Dulu tanganku terbuka lebar ketika malam beranjak mendekat, kini ia sudah minta pulang, apalah daya, aku pun harus membuka tangan lebar-lebar, menghormati keputusannya. Ah, sudahlah… Cinta itu memang begitu. cinta itu sebenarnya racun. Pahit bahkan tak sedikit orang bisa mati karena cinta. Makanya, terciptalah sesuatu yang bernama sayang. Ia tulus, tidak terbungkus ambisi dan ego belaka. Cinta, kenapa orang begitu mengagungkan cinta, padahal ia terbungkus sebuah ambisi. Namun, coba perhatikan ketika rasa sayang berkata, adakah ambisi di dalamnya. Tidak! Ia sempurna! Layaknya api dengan kayu. 

Malam, kau ingin pulang? Apakah kau tidak tahu jika kata pulang sama saja dengan pergi? Dan pergi itu sama saja dengan menjauh? Kau tahu apa kelanjutanya, Malam? Bahasa itu memang mudah, Malam. Semua orang bisa berkata, tapi, adakah dari mereka yang banyak menyelami makna bahasa yang tersusun melalu kalimat sabda?

Terima kasih, Malam. Meski sekejap aku bersamamu, aku sudah cukup bahagia.
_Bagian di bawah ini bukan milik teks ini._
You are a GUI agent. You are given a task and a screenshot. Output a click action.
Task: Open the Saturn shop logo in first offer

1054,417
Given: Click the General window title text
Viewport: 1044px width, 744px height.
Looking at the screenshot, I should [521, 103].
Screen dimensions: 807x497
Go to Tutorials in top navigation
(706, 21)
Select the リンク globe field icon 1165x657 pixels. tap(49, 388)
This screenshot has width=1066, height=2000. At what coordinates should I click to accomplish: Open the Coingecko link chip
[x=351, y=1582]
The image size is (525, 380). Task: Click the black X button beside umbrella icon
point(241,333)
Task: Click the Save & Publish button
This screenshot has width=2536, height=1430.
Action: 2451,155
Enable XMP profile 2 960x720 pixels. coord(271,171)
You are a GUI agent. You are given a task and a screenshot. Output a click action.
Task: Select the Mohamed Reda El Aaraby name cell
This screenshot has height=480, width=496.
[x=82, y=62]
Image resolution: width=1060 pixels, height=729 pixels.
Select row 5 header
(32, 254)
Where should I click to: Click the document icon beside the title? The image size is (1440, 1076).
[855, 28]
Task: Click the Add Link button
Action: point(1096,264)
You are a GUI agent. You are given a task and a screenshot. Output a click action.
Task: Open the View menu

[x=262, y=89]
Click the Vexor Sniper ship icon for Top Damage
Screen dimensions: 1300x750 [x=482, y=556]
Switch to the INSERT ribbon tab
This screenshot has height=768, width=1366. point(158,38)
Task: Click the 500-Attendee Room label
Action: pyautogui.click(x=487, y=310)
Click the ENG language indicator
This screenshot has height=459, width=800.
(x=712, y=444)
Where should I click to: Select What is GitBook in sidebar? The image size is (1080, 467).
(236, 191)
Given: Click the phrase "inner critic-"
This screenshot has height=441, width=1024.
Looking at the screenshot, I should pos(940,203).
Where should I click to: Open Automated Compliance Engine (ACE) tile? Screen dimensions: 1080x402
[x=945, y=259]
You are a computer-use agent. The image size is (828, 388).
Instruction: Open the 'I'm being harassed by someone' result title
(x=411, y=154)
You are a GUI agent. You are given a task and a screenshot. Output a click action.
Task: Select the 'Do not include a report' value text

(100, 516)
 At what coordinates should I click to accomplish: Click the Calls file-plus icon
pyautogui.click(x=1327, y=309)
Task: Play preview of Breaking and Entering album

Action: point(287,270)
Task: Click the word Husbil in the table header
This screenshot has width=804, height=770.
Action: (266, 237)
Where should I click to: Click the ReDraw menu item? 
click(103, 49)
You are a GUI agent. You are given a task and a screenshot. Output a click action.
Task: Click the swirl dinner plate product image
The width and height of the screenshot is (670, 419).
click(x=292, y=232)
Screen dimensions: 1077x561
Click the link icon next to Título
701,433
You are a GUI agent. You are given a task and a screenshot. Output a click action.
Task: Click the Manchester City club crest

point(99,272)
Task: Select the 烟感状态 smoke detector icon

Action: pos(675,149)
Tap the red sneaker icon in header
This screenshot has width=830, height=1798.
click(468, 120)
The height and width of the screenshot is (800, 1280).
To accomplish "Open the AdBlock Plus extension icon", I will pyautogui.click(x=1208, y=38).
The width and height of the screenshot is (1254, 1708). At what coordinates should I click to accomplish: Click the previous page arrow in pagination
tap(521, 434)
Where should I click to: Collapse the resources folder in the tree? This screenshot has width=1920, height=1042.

Banyak hal-hal yang belum kumengerti menjadi mengerti. Berbahagia lah, Malam. Tertawalah bersama bintang dan sang rembulan. Ataupun dengan berjuta perhiasaan alam. Maafkan aku yang selama ini tidak bisa memberikan apa-apa kepadamu, selain kekecewaan, kerepotan dan juga keluhan. Aku yakin, setelah, kau pergi, kau tidak akan pernah mendengar, suara itu lagi.

Aku tidak menyesali pertemuan ini, Malam. Justru aku bangga bisa mengenalmu. Belajar banyak kepadamu. Aku menyadari, semua tidak ada yang mulus. Jalan berlubang, pendakian yang terjal, dan juga jurang-jurang yang siap melahap kita yang kadang kejang merasakan semua ini. Kuhormati keputusanmu, Malam. Aku tidak ingin berkata muluk-muluk, Malam. Tak pun juga merayu dengan sekuntum bait puisi yang mendayu, aku hanya ingin katakan, selama aku mengenalmu, kurang lebih tiga ribu hari, kau adalah wanita yang baik.
Jaga dirimu baik-baik Malam. Yang pasti, meski sederhana, aku akan selalu mendoakanmu. Memintakan kebahagiaan, kesehatan dan juga kesejahteraan. Kau orang baik, di mana pun kau berada, pecayalah, Tuhan akan mempertemukanmu dengan orang yang baik pula.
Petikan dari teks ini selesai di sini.